Enrollment in the CCC was determined by quota based on state population and unemployment rolls. By law, racial discrimination was prohibited. Nonetheless, nearly all the camps were segregated, and African Americans were often discouraged or even prevented from enlisting. Early in the program, several southern states, including Georgia, failed to recruit eligible Black workers until the Labor Department threatened to withhold a state’s entire quota unless the issue was satisfactorily addressed.
The CCC’s motto was “We Can Take It!,” and camp life was a mixture of hard work and camaraderie. Enrollees from city streets and rural farms learned to live, work, and play together. Men acquired skills that, for many, led to careers or prepared them for service in World War II (1941-45), and the $30 per month they earned ($25 went home to families) helped loved ones survive the dark days of the Great Depression. The men of Company 4463 GA SP-13, who developed a state park on Pine Mountain, even had the distinction of serving as President Roosevelt’s honor guard during his visits to nearby Warm Springs for polio therapy.
An Enduring Legacy
Across the state, the CCC carried out projects of lasting value to all Georgians. Enrollees planted more than 22 million trees, constructed nearly a half-million erosion-control dams, and ran more than 3,600 miles of telephone lines. Perhaps their most tangible legacy is found in Georgia’s state parks, national parks, and national forest.

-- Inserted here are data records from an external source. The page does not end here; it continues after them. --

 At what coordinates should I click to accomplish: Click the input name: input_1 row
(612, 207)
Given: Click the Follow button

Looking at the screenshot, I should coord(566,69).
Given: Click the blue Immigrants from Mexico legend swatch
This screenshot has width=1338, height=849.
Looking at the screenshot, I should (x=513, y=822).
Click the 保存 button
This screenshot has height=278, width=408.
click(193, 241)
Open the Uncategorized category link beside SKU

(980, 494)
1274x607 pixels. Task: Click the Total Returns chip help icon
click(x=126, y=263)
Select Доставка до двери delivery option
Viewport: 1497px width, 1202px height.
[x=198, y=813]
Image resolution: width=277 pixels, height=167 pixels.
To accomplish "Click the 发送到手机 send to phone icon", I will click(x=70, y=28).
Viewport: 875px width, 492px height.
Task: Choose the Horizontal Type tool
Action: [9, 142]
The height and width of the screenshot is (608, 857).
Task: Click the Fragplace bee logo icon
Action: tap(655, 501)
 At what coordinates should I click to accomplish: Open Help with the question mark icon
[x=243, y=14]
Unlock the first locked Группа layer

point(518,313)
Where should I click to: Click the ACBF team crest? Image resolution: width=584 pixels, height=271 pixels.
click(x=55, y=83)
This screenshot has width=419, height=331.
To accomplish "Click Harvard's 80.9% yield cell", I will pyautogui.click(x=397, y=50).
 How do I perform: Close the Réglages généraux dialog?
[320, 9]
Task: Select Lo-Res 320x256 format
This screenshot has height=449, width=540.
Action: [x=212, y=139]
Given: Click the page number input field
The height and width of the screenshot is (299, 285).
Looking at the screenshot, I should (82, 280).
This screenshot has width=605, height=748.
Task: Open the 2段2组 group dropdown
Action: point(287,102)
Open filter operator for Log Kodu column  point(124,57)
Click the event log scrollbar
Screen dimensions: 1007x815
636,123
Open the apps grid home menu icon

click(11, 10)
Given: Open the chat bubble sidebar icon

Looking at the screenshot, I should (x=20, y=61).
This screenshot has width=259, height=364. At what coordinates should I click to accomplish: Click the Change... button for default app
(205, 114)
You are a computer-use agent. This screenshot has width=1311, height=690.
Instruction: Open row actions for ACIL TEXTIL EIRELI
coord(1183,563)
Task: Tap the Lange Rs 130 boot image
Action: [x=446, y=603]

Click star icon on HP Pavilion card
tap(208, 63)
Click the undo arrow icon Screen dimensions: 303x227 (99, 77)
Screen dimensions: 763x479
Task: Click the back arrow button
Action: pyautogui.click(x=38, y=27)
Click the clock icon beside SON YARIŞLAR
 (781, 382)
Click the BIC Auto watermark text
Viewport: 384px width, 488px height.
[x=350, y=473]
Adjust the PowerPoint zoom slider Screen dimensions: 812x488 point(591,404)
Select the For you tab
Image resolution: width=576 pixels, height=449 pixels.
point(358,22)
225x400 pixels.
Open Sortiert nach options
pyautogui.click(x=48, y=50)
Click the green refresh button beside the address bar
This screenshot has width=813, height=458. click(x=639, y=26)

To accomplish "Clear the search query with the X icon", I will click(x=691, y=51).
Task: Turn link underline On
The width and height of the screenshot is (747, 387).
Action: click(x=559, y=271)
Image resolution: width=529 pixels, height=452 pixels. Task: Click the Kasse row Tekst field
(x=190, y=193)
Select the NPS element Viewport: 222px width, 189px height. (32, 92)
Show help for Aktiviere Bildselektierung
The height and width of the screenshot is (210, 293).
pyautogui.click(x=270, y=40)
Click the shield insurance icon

In 1933 Georgia had two “state forest parks” at Indian Springs, in Butts County, and Vogel, in Union County. With support from the National Park Service, six more state parks were established over the next nine years. CCC workers built lakes and ponds, constructed cabins and lodges of now characteristic “park rustic” design, blazed trails, and in collaboration with the Works Progress Administration, or WPA, erected group camps at selected parks, then known as “Recreational Demonstration Areas.” Today, visitors still enjoy CCC craftsmanship at the parks mentioned above, as well as at A. H. Stephens (Taliaferro County), F. D. Roosevelt (Harris County), Fort Mountain (Murray County), Hard Labor Creek (Morgan County), Kolomoki Mounds (Early County), and Little Ocmulgee (Telfair County and Wheeler County) state parks.
CCC work in Georgia’s national park properties focused on the preservation of natural or historic features. At Chickamauga and Kennesaw Mountain battlefields, in Walker and Cobb counties respectively, preservation included the construction of roads and trails, and restoration of historic fortifications. At the Ocmulgee mounds, outside of Macon, enrollees supported archaeological work and building construction. They carried out road and bridge work at Andersonville National Historic Site, in Macon County, and restored the masonry walls and dikes at Fort Pulaski National Monument, located just outside Savannah.
While CCC work in the Chattahoochee National Forest (created from the Cherokee National Forest in 1936) in north Georgia focused on reforestation, insect control, and fire prevention, CCC men also constructed campgrounds and recreation areas that remain popular today at the Pocket, Lake Conasauga, and Lake Winfield Scott.
The CCC also worked on numerous other projects around the state. Workers helped construct the Appalachian Trail in Georgia and built the oldest shelter at Blood Mountain, and they cleared land and built fire towers and roads at Fort Stewart. An all-Black unit developed facilities at the Okefenokee Swamp Wildlife Refuge.
At Vogel State Park a small museum, the John B. Derden CCC Museum, contains artifacts and photographs of the men.
A poem written by an anonymous CCC enrollee sums up the enduring value of their labors: “All over this country, the work we did with our hands, our minds, and our bodies, still stands today as a monument. . . . We put our mark on this land and that mark will be seen for many years to come.”